In a consumer survey, 50% indicated they would not use a generic medicine without checking with their GP, despite agreeing
that the generic medicine contained the same active ingredients as the branded medicine.1
A study based in Spain2 assessed the acceptance of substitution of innovator medicines for generic medicines
for chronic conditions in primary care. Of the patients who received verbal and written information on generic medicines,
almost all agreed to receive a generic medicine. The reasons for refusal in the remaining patients included the influence
of prescribers other than the general practitioner, patients’ satisfaction with the innovator product and concern
about adverse effects.
There was no statistically significant difference between patients that agreed and those that didn’t agree with
substitution based on age, gender or educational level. There were however, significant differences in acceptability rates
according to individual primary care centres, suggesting differences in quality of information provided.
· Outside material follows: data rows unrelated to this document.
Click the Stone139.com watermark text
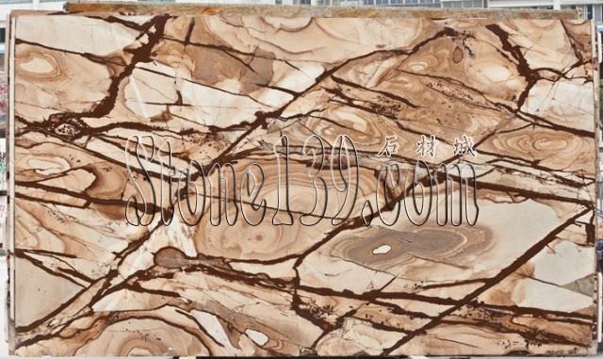Screen dimensions: 603x359 coord(302,180)
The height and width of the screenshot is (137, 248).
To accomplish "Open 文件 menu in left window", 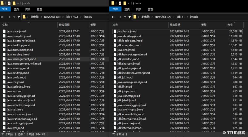I will coord(5,9).
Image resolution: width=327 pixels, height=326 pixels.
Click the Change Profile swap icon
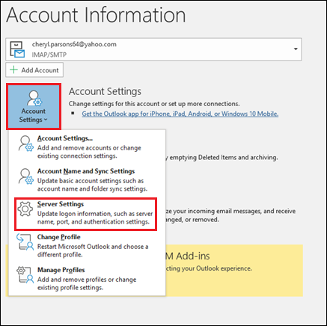[25, 242]
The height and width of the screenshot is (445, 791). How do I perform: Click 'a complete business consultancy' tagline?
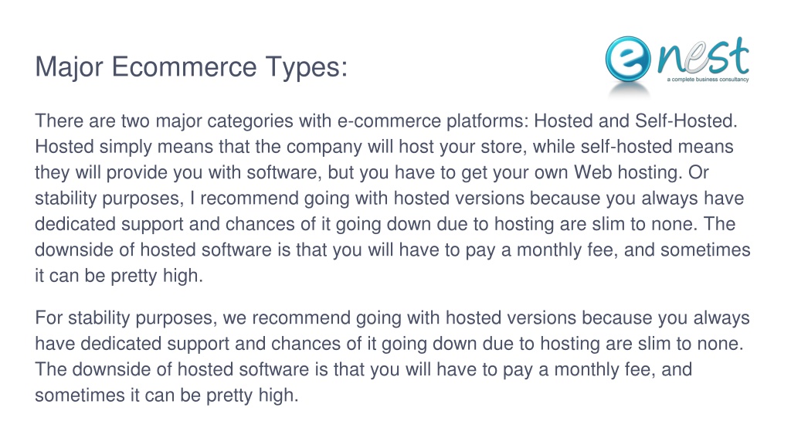708,80
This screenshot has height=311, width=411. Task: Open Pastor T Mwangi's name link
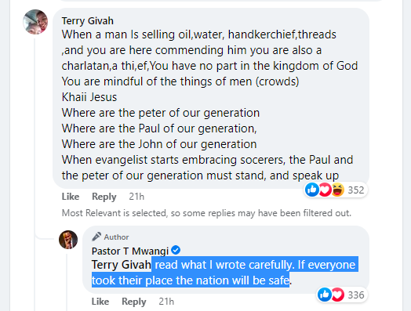[130, 251]
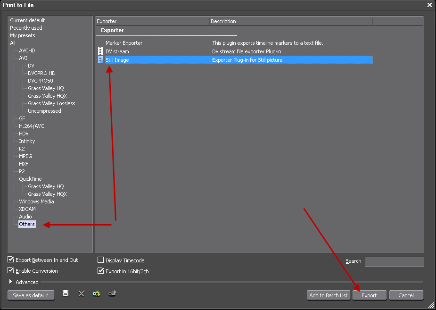Click the save preset floppy disk icon
Image resolution: width=436 pixels, height=310 pixels.
66,294
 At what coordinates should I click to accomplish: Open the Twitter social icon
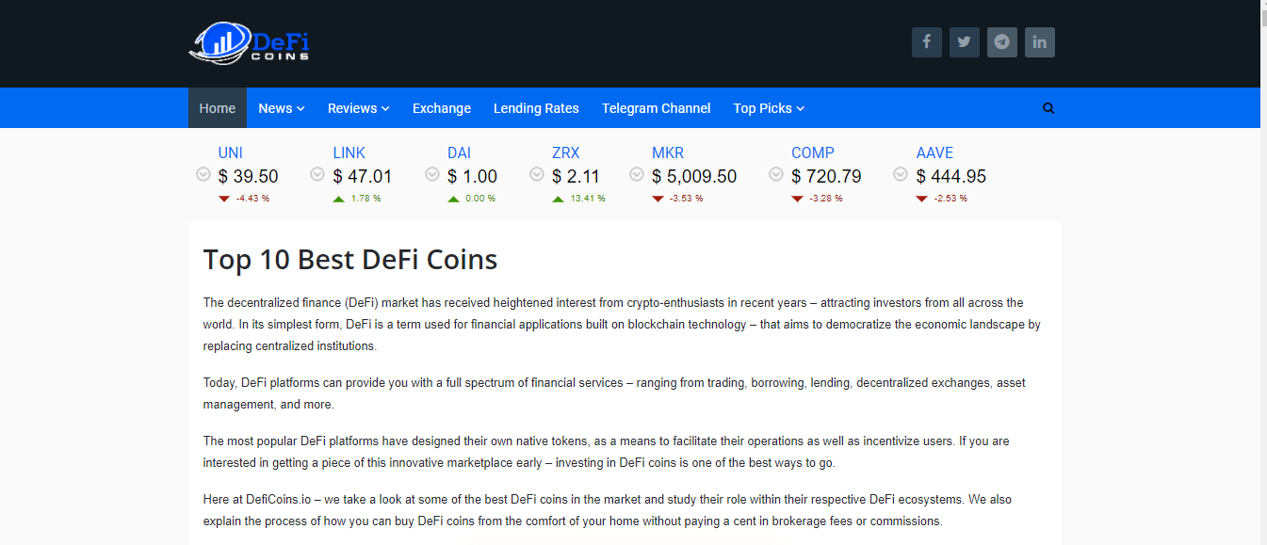pyautogui.click(x=964, y=42)
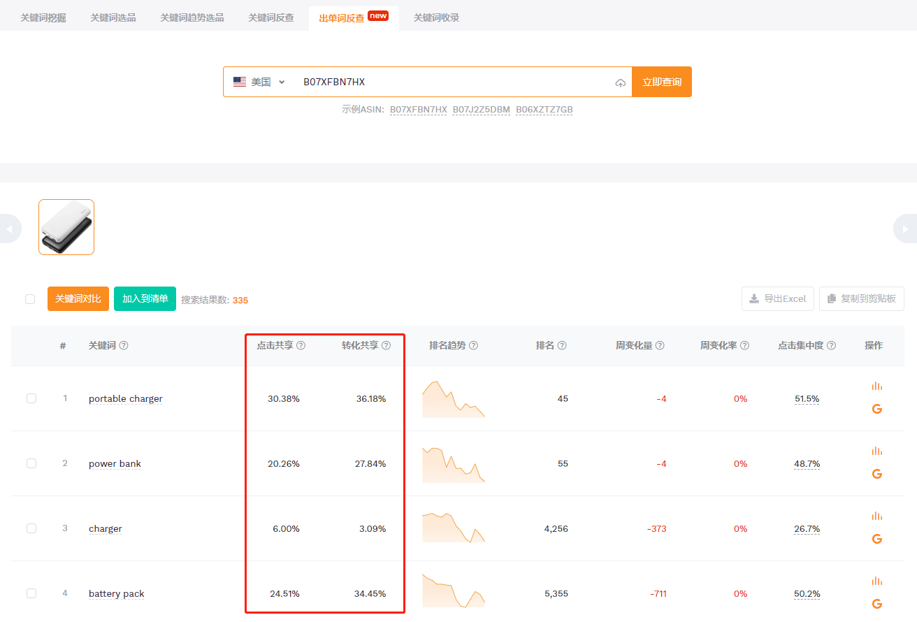Check the select-all checkbox above the keyword table

(30, 298)
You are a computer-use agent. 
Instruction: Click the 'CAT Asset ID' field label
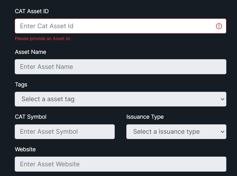[x=32, y=11]
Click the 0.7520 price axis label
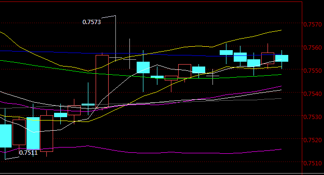This screenshot has width=324, height=175. 312,140
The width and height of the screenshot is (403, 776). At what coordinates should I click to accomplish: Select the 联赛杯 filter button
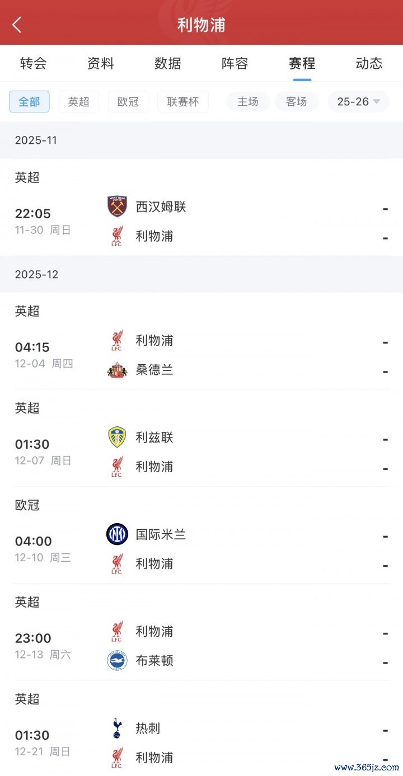click(x=182, y=102)
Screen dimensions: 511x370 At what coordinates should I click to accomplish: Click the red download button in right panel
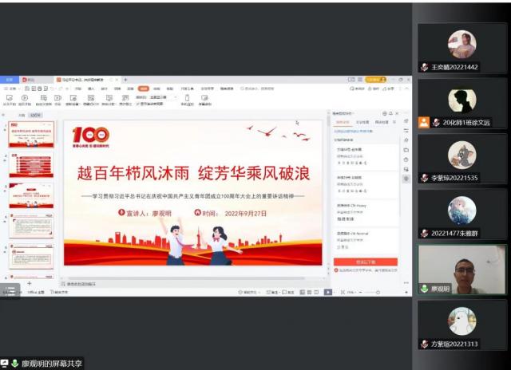pos(365,262)
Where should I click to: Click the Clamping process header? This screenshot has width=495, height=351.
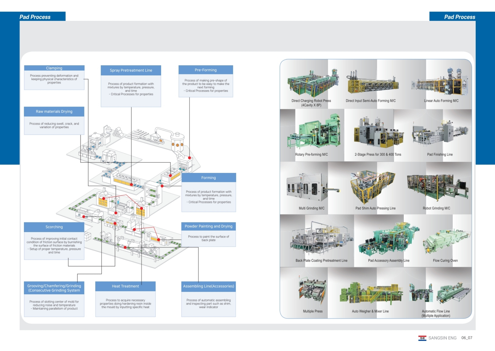[54, 68]
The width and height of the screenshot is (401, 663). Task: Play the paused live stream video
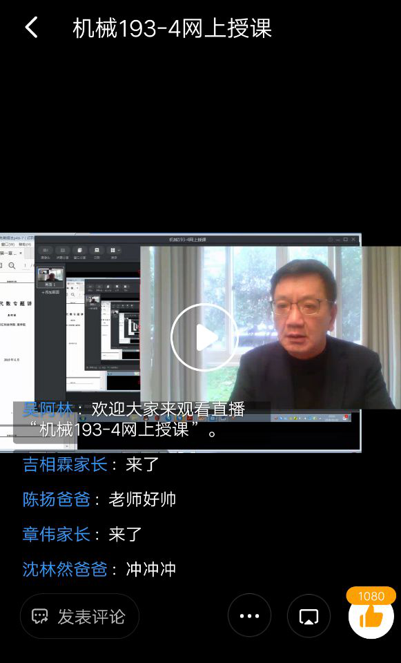pyautogui.click(x=204, y=338)
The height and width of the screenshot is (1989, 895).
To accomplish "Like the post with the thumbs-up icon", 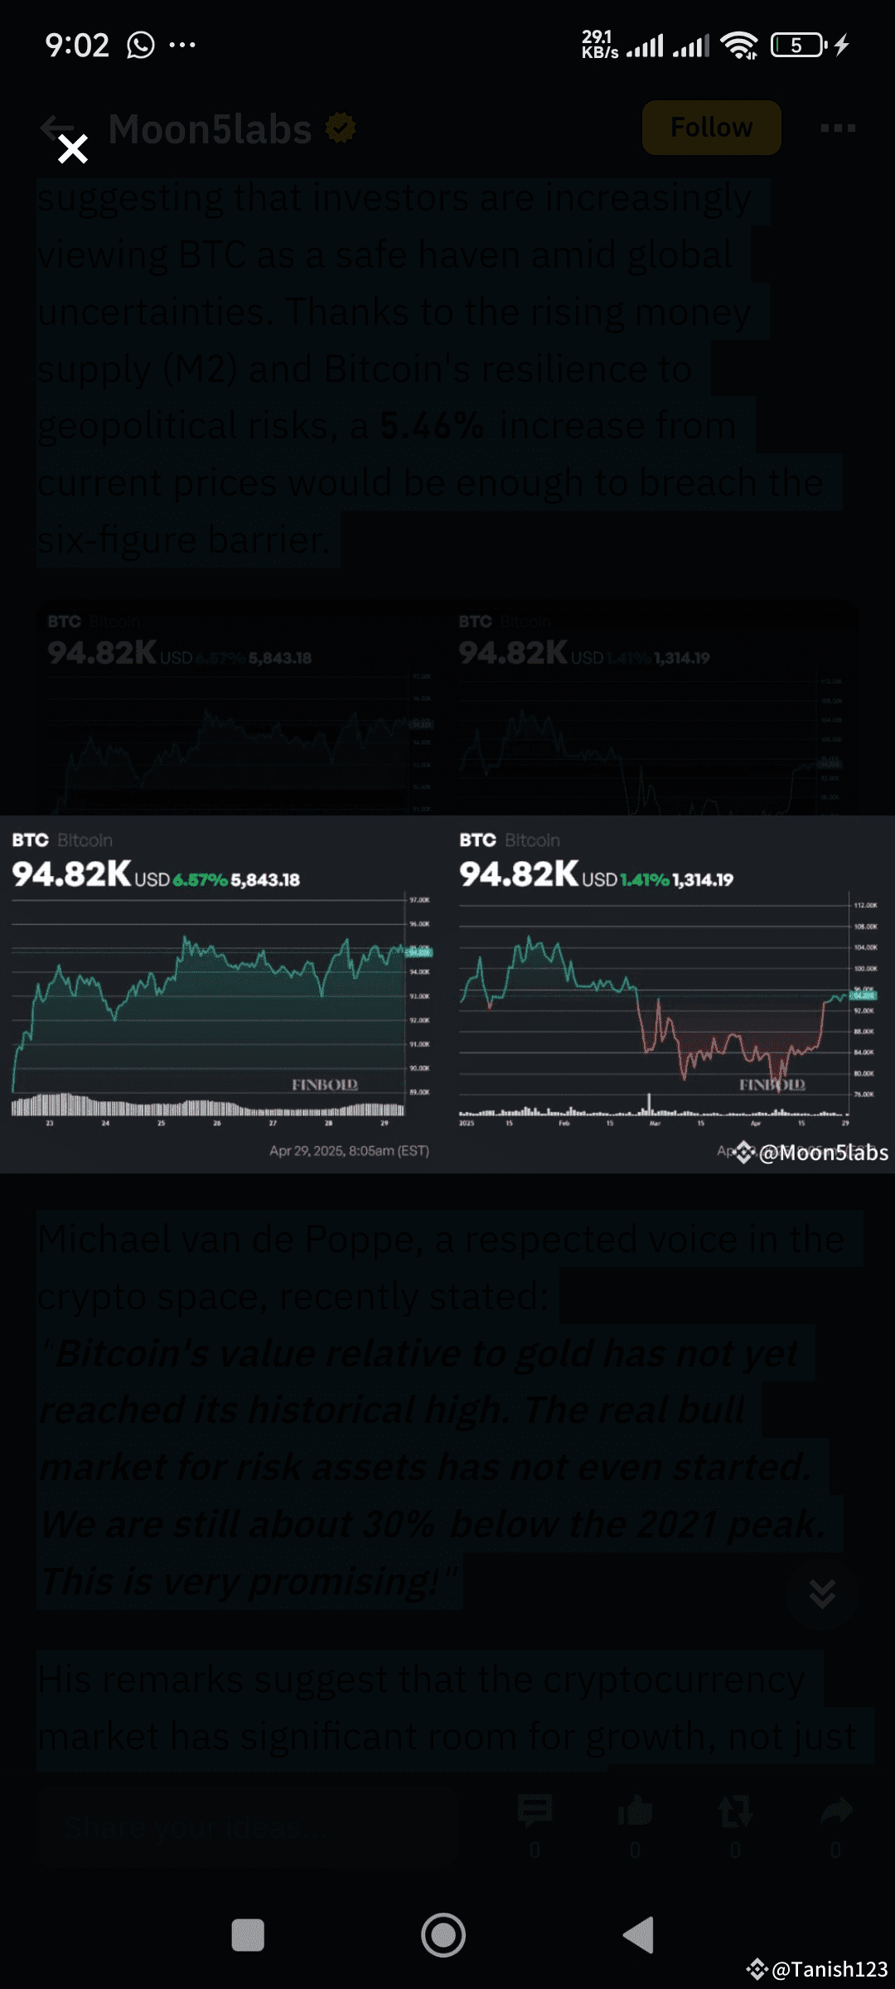I will click(x=635, y=1812).
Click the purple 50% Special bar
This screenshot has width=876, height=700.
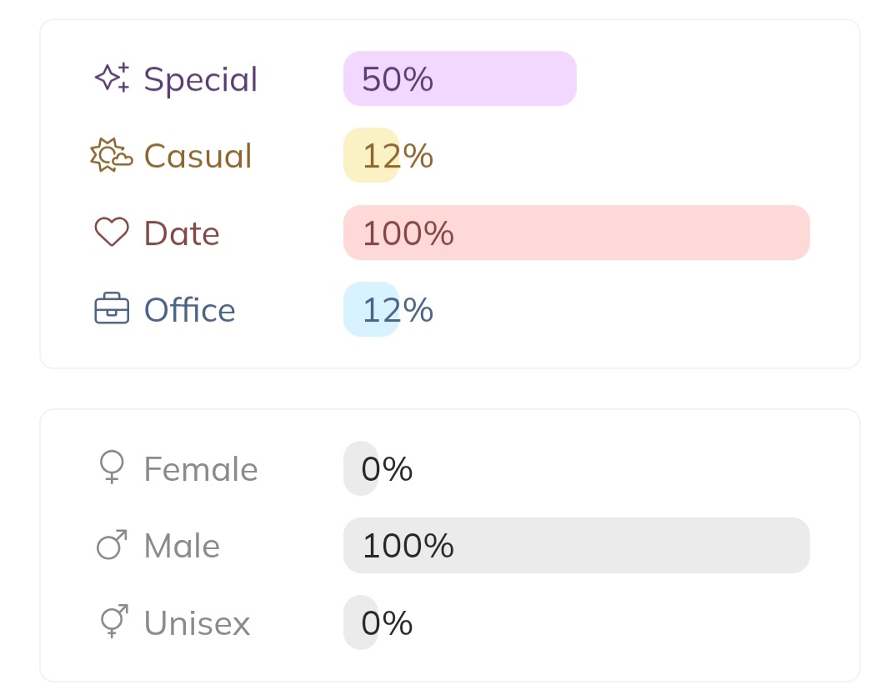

It was concluded that an individual educational intervention (that lasted less than five minutes in most cases) in patients
with repeat prescriptions resulted in a high rate of generic acceptability. The intervention also helped to stimulate
health practitioner’s knowledge of generic medicines.2
In a study that assessed the impact of introducing generic substitutes to patients in a general practice clinic in Scotland,
70% accepted the generics and were satisfied with the change. Of the remaining patients, 19% were still taking the branded
medicine, 4% were on other prescribed treatment, 4% had stopped treatment and 3% were purchasing their own alternative.
Patients were either sent an explanatory letter detailing the change or were informed when first collecting their repeat
prescription.
Reasons for dissatisfaction were largely due to the quality of information provided to the patient rather than problems
with the generic medicine itself. Almost three quarters of patients (73%) could recall being informed of the change in
at least one way. Satisfaction with the communication received was closely correlated with satisfaction about the change
to the generic medicine itself. After four months, generic prescribing increased from 37% to 58%.3
The results of these studies suggest that appropriate care must be taken to inform patients properly. Interviews with
patients showed the most common cause for dissatisfaction was a failure of communication. Patients were much more likely
to be willing to accept the change if they understood the rationale and could be reassured about safety and effectiveness.
References
- Hassali MA, Kong DCM, Stewart K. Generic medicines: perceptions of consumers in Melbourne, Australia. Int J Pharm
Pract 2005;13:257-64.
- Valles J, Barreiro M, Cereza G, Ferro J, Martinez M, Escriba J, et al. A prospective multicenter study of the effect
of patient education onacceptibility of generic prescribing in general practice. Health Policy 2003;65:269-75.
- Dowell J, Snadden D, Dunbar J. Changing to generic formulary: how one fundholding practice reduced prescribing costs.